Retour sur la conférence de Maurice Gourdault-Montagne pour CALIF

Plus d’une centaine de personnes s’est donnée rendez-vous le mercredi 25 janvier au Comet Meetings de Bourse pour assister à la cérémonie des vœux de CALIF, et à la conférence de Maurice Gourdault-Montagne autour de la parution de son ouvrage « Les autres ne pensent pas comme nous ».

Ancien secrétaire général du ministère des Affaires étrangères, et ancien ambassadeur de France en Chine et au Royaume-Uni, entre autres, ce dernier a partagé ses souvenirs de 40 ans de carrière auprès des grands dirigeants de ce monde.

Le monde d’aujourd’hui

Alors que le conflit opposant l’Ukraine à la Russie semble devoir s’installer dans la durée, et que l’engagement des pays occidentaux à fournir des chars à l’Ukraine marque une nouvelle escalade dans l’affrontement, Maurice Gourdault-Montagne a rappelé l’objectif du camp occidental : non pas que l’Ukraine gagne, mais « que l’Ukraine ne perde pas la guerre ». Pour l’heure, l’Union européenne a su apporter son soutien financier et militaire à l’allié ukrainien sans devenir un cobelligérant ; un statu quo que la Russie se garde elle aussi de mettre en danger en entrant en conflit direct avec un pays membre de l’OTAN. Pourtant, le prolongement de la guerre inquiète bien au-delà de la sphère européenne, et notamment les pays d’Afrique, fortement touchés par la baisse des approvisionnements en céréales et engrais venus de Russie.

A l’heure où des ballons espions chinois survolent le territoire américain, la recomposition des équilibres géopolitiques se manifeste de façon toujours plus flagrante – confirmant, au passage, cette observation de l’ancien président du Conseil de sécurité des Nations Unies Kishore Mahbubani : « la parenthèse de domination occidentale du monde, qui a duré 400 ans, est en train de se refermer ». A l’hégémonie américaine se sont substitués deux blocs – l’un rassemblant les Occidentaux autour de l’alliance Etats-Unis-Europe, l’autre, autour de la Chine et de la Russie – autour desquels gravite le reste du monde, non-aligné ou plutôt « multi-aligné », selon Maurice Gourdault-Montagne. Pour l’Europe, cette nouvelle fracturation du monde se traduit par une équation réaliste mais complexe, dans laquelle la Chine est tout à la fois « un partenaire, un concurrent économique et un rival systémique ».

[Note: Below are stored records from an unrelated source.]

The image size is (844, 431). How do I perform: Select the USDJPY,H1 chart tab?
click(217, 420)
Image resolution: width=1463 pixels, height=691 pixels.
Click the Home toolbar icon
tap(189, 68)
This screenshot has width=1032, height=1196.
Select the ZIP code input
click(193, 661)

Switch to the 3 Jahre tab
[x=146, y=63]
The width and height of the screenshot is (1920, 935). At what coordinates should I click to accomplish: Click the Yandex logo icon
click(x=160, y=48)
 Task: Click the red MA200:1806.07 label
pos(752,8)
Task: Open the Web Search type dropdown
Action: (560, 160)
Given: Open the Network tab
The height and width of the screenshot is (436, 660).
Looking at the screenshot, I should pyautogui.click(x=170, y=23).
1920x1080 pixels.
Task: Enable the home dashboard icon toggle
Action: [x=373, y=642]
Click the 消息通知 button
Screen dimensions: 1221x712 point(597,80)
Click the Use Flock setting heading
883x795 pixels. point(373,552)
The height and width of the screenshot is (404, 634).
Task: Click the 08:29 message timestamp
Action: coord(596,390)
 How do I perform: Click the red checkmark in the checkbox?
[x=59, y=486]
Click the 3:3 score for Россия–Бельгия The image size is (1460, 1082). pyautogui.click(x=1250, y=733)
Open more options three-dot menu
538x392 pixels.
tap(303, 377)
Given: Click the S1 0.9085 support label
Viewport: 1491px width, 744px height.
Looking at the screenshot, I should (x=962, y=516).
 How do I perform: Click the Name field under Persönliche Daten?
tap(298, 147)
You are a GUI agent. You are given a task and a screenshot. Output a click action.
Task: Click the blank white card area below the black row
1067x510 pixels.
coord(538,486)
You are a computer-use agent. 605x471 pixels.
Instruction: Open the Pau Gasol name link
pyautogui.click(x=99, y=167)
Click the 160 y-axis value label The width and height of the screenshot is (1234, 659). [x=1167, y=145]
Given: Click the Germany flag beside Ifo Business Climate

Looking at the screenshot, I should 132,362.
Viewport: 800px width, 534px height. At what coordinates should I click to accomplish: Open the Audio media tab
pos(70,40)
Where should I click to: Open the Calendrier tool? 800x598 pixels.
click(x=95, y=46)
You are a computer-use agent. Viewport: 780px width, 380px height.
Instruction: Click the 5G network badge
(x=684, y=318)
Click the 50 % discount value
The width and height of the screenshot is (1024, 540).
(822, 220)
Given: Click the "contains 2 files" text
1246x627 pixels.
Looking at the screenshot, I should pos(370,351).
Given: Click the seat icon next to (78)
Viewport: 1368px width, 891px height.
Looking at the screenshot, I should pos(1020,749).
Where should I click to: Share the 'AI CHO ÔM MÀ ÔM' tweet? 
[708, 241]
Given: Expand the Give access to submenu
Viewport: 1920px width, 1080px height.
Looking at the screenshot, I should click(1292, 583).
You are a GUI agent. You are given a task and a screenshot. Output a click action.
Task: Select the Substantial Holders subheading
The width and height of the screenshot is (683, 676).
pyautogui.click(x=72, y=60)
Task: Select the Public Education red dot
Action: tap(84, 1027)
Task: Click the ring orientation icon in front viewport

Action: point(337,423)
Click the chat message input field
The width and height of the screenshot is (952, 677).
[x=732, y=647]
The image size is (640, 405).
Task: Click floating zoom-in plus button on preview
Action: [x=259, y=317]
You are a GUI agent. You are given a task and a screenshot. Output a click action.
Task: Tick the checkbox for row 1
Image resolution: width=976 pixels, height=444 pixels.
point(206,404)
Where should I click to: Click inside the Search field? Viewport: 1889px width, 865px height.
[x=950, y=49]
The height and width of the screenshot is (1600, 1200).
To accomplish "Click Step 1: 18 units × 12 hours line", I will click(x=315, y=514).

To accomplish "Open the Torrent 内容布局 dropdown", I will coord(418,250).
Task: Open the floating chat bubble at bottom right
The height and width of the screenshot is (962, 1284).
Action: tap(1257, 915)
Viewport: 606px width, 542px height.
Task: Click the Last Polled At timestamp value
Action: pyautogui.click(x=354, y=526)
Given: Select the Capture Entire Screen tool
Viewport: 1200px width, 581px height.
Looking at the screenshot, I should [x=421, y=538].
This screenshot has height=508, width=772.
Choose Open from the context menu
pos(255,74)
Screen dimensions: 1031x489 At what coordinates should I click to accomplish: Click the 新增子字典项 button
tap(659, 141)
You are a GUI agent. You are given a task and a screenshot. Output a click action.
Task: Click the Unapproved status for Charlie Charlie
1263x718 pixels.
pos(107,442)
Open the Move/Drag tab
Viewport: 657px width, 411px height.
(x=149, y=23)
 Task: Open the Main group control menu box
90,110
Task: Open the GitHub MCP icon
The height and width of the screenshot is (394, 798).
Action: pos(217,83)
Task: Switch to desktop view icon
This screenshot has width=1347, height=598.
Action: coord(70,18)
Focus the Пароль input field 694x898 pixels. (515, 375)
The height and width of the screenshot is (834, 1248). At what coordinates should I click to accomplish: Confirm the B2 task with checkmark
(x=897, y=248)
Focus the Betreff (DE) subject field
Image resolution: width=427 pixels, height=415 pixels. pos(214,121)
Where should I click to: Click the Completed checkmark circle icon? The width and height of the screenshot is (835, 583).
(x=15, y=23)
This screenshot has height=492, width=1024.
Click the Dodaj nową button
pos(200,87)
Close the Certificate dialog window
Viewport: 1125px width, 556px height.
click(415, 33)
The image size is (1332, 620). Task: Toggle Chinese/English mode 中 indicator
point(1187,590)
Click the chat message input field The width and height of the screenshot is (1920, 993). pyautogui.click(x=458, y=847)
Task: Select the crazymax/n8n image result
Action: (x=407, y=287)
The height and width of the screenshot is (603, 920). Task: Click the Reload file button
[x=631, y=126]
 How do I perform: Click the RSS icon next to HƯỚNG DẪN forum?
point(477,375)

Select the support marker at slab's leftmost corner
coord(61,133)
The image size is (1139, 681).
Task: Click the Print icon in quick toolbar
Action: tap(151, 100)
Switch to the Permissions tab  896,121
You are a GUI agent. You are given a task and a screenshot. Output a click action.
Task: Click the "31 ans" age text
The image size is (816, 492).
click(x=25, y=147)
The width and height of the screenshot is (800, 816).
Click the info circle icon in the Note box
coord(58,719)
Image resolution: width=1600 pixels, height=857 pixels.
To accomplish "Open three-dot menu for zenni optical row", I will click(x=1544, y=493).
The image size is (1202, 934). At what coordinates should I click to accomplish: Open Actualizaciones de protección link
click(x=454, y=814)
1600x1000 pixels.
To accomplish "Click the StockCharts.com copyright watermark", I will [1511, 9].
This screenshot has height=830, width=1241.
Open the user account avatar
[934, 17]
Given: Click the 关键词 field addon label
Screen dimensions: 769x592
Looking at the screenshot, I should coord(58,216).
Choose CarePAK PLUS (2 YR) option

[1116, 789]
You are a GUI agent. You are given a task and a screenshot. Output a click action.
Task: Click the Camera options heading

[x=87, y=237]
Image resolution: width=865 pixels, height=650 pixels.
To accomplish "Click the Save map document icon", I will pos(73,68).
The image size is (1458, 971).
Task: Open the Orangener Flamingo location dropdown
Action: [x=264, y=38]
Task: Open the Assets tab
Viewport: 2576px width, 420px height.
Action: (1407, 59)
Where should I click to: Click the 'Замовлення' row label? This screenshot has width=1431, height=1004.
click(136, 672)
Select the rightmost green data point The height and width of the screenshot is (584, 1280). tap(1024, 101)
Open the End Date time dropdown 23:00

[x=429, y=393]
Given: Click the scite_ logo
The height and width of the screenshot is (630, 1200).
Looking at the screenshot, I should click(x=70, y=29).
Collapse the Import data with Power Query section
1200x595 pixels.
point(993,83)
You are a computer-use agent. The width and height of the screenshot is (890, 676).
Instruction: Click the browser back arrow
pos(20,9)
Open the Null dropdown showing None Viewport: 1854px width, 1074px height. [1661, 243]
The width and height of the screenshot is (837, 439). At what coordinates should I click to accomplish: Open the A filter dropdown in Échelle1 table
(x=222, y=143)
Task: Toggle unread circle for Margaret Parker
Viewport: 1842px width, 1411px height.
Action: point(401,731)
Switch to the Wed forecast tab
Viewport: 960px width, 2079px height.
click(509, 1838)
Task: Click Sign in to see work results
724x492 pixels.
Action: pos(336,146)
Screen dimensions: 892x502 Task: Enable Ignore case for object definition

Le « non » à la guerre en Irak

Les nombreuses crises diplomatiques et internationales qui ébranlent le monde ont de quoi nous pousser à nous interroger sur le rôle de la France, et sur sa capacité à jouer un rôle déterminant dans ce qui s’affirme toujours plus clairement comme un monde multipolaire. Il y a de cela 20 ans, Dominique de Villepin prononçait à l’ONU un discours resté célèbre pour son refus d’entraîner la France dans une guerre avec l’Irak aux côtés des Etats-Unis. Aujourd’hui, Maurice Gourdault-Montagne juge que la partition du monde entre démocraties et pays illibéraux a conduit les puissances occidentales à « s’enfermer dans leurs alliances », et à s’enferrer dans une situation stratégique de défense très (trop ?) proche de celle des Américains. Dans une Union européenne dont 23 des 27 états sont également membres de l’OTAN, Maurice Gourdault-Montagne rappelle l’importance capitale pour la France de défendre ses propres intérêts, de savoir dire non, y compris à ses alliés, et de « rechercher des compromis équilibrés avec ceux qui ne pensent pas comme nous ».

Diplomatie et lobbying

Dans ce monde toujours plus fragmenté, et alors que certains acteurs étatiques ont fait de la désinformation un pilier de leur stratégie internationale, Monsieur Gourdault-Montagne revient dans son ouvrage sur la nécessité pour un diplomate d’aller chercher l’information au-delà de la sphère officielle derrière laquelle « il y a également un monde souterrain dont l’existence ne peut être occultée, sauf à vivre dans une bulle coupée de la vie réelle, à se priver d’une clé de lecture des évènements, des déclarations publiques, des rédactions individuelles utiles à la préservation de nos intérêts. » avant de conclure « Être diplomate, c’est aussi savoir fréquenter des lobbyistes, des intermédiaires souvent bien informés (…) ».